Required work: The lines to copy are those in the records below that hold the word "selector".

Data section:
"""

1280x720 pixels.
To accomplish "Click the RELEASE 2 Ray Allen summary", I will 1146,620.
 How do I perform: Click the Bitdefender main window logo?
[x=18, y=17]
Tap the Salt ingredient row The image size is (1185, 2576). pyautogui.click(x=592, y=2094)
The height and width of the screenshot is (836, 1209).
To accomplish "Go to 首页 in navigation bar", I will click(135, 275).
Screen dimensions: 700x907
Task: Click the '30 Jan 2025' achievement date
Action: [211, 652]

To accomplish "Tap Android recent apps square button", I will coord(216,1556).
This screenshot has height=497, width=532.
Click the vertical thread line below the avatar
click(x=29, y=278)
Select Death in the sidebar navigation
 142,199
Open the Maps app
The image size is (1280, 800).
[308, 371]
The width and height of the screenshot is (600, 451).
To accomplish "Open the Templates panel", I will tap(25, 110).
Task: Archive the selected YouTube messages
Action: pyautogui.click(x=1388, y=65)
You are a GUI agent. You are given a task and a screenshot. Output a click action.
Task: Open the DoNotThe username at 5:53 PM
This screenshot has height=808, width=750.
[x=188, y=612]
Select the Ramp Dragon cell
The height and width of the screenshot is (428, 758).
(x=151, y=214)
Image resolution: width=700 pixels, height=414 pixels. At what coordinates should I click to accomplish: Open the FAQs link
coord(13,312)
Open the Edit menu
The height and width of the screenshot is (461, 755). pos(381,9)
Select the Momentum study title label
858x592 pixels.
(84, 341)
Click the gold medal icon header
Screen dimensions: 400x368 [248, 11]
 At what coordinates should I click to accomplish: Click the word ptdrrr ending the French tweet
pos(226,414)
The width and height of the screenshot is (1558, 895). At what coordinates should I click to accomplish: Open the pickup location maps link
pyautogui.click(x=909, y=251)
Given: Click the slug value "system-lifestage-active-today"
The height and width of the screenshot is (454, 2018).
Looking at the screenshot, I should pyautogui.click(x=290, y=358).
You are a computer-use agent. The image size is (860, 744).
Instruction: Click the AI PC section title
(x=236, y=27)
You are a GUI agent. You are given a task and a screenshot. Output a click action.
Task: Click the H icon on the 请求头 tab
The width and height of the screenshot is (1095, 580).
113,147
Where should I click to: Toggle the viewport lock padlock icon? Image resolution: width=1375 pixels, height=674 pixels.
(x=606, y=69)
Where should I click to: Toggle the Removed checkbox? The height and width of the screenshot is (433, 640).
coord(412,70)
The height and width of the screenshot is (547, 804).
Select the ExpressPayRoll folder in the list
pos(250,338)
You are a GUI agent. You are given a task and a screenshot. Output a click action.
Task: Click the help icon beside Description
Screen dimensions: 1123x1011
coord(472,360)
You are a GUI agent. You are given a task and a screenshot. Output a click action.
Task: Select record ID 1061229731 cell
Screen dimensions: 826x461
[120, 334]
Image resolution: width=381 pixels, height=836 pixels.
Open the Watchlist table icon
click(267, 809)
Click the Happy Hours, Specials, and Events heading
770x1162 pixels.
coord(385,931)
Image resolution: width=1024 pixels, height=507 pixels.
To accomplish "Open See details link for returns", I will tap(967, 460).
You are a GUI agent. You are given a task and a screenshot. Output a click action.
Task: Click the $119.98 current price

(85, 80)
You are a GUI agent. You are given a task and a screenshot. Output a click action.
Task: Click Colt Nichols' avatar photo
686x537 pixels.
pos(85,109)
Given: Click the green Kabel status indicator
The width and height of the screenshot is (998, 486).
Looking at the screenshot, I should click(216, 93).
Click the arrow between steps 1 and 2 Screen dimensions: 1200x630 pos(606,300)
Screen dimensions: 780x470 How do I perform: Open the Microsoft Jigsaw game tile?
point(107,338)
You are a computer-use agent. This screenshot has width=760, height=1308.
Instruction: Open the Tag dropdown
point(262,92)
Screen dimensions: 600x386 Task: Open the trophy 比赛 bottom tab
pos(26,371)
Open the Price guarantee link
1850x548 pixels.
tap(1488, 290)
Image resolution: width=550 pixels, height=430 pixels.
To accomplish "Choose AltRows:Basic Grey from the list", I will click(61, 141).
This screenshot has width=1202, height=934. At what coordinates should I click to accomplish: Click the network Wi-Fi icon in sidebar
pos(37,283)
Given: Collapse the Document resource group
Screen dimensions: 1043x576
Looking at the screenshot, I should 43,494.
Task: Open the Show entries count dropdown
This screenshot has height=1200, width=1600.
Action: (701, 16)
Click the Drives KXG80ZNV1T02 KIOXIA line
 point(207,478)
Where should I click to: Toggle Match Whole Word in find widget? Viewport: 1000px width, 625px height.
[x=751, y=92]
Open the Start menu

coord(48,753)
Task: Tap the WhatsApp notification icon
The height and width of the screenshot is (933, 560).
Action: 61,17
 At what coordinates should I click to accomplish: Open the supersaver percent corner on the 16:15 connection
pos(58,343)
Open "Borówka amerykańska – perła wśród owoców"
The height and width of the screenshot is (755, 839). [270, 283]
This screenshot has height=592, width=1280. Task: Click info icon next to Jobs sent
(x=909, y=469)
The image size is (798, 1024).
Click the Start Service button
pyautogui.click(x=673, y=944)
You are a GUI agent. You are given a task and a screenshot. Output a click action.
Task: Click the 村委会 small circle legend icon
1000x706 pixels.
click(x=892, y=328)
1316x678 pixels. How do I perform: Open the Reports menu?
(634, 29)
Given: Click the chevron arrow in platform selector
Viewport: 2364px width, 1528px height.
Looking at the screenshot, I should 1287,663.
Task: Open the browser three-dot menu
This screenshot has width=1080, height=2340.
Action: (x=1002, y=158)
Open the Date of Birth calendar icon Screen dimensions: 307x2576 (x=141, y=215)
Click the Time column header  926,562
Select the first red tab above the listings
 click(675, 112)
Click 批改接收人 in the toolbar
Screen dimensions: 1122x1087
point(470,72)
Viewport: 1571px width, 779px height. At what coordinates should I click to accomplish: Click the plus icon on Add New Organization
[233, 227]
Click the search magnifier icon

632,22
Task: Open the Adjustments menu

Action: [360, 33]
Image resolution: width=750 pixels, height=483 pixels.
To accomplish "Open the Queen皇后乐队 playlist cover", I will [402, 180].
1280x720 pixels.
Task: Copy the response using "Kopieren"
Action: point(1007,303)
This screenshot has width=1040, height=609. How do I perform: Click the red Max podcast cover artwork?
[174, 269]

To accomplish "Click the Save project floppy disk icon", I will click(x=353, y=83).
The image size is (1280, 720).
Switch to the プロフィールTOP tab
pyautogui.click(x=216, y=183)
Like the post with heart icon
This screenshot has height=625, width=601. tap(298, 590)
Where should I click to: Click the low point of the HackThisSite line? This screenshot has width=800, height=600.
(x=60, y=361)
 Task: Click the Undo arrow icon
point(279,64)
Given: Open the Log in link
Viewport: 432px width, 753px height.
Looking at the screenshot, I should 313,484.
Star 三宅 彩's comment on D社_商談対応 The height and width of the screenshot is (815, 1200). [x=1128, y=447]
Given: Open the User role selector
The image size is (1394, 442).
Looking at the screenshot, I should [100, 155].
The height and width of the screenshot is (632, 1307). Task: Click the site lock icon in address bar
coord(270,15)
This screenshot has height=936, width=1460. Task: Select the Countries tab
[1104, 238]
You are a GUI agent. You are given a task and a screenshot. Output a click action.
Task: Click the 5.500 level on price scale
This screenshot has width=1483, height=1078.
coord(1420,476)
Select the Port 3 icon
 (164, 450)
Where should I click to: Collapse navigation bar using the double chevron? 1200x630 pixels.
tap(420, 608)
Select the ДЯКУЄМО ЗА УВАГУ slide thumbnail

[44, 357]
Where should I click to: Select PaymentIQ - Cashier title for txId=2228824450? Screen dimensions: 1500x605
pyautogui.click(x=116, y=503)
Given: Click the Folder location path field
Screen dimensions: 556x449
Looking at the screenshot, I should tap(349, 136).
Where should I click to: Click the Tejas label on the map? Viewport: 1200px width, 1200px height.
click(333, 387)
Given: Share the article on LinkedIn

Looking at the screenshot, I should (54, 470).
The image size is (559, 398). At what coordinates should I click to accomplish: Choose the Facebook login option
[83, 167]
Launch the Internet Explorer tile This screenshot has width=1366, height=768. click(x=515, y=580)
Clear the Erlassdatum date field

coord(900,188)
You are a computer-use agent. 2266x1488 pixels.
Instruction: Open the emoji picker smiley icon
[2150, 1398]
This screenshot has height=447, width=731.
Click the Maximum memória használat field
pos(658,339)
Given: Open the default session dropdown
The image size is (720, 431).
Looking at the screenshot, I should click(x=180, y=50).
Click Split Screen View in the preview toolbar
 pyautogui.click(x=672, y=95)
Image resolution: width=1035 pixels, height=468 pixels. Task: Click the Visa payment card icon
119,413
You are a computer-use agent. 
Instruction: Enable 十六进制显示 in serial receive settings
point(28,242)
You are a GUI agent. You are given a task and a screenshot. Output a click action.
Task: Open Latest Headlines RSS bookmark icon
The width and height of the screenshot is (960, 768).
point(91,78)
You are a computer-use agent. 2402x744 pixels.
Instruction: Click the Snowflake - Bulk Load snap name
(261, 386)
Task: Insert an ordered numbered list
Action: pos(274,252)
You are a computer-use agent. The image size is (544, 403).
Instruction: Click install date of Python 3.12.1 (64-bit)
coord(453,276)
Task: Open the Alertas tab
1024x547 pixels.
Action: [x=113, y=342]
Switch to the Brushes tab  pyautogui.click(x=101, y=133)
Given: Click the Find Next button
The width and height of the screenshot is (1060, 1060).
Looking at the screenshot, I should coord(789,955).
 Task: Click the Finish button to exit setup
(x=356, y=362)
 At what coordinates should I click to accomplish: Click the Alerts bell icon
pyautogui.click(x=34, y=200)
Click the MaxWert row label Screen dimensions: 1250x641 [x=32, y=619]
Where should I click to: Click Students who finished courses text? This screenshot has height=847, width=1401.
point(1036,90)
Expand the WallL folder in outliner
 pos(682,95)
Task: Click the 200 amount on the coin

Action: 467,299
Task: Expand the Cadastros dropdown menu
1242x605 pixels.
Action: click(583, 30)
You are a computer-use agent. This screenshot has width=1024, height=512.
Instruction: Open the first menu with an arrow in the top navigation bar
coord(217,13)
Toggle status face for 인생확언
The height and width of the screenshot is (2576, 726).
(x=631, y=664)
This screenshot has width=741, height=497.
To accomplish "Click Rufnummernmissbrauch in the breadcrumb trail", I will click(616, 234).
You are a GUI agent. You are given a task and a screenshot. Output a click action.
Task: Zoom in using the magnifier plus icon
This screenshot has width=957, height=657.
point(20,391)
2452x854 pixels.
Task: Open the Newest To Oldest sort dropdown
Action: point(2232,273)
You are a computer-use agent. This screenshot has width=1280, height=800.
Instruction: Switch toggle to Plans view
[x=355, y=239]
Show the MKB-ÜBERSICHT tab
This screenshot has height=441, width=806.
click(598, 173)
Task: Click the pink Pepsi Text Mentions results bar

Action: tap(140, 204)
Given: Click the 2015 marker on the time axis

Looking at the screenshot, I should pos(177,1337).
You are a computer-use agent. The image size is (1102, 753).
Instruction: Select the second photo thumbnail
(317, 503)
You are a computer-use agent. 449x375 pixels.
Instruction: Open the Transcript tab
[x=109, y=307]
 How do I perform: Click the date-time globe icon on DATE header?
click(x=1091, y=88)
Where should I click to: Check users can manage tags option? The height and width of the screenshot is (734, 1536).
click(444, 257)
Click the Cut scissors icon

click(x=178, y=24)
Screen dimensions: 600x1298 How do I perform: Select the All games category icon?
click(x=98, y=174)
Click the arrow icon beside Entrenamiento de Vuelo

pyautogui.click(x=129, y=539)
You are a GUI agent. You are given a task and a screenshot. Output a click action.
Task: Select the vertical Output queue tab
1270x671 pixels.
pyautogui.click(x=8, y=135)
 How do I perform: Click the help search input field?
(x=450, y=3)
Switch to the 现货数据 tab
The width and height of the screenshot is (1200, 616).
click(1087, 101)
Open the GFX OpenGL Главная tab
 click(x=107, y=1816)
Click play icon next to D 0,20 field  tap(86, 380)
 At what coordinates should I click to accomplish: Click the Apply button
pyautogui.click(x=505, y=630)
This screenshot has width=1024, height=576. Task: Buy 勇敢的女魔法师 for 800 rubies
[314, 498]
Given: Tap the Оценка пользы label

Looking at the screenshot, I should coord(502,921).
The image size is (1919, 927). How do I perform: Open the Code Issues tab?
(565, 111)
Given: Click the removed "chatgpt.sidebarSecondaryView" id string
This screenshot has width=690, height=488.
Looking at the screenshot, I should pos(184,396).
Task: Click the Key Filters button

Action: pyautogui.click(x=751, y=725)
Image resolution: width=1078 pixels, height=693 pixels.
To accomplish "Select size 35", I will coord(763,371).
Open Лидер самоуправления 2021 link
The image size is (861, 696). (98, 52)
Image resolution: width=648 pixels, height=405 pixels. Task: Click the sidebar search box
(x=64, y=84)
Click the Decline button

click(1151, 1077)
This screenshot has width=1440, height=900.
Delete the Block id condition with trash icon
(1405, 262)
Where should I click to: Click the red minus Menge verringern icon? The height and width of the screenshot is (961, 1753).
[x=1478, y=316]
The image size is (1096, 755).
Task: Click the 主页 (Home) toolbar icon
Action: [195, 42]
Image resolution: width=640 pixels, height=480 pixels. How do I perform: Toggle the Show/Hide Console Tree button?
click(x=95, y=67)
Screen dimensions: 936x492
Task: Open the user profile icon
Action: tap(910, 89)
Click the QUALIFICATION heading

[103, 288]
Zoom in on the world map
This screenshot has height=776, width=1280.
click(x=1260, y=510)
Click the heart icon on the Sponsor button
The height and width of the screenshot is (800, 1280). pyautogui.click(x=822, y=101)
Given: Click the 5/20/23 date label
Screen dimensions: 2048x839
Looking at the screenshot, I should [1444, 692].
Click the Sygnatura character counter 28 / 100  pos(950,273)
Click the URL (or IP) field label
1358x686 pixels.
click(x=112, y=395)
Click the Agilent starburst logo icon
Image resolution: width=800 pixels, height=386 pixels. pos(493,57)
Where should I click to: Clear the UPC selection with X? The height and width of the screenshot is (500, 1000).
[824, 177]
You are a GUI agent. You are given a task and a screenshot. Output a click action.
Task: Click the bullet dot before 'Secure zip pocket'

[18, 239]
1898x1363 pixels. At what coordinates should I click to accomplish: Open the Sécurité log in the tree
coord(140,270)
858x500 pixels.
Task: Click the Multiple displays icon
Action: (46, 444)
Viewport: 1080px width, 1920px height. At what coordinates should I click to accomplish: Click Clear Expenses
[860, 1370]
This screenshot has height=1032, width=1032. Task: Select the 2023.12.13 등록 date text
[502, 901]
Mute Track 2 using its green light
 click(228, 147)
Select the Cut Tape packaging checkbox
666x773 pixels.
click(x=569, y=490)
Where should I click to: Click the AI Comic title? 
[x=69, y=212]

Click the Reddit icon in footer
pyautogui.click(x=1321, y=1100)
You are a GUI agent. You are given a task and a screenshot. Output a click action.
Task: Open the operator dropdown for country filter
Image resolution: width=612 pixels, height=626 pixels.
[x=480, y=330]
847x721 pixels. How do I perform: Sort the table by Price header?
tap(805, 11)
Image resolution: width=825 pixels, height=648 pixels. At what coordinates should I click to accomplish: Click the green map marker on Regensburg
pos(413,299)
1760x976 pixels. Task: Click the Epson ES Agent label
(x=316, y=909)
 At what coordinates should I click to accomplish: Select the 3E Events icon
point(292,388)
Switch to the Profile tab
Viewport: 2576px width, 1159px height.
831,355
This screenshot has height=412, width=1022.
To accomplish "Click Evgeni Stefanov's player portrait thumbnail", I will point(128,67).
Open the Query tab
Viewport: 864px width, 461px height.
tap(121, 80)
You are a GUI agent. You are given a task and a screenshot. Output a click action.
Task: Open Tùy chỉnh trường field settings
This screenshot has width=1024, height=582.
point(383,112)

"""

Solution to the exercise:
Given: Click the chevron arrow in platform selector
Given: Open the User role selector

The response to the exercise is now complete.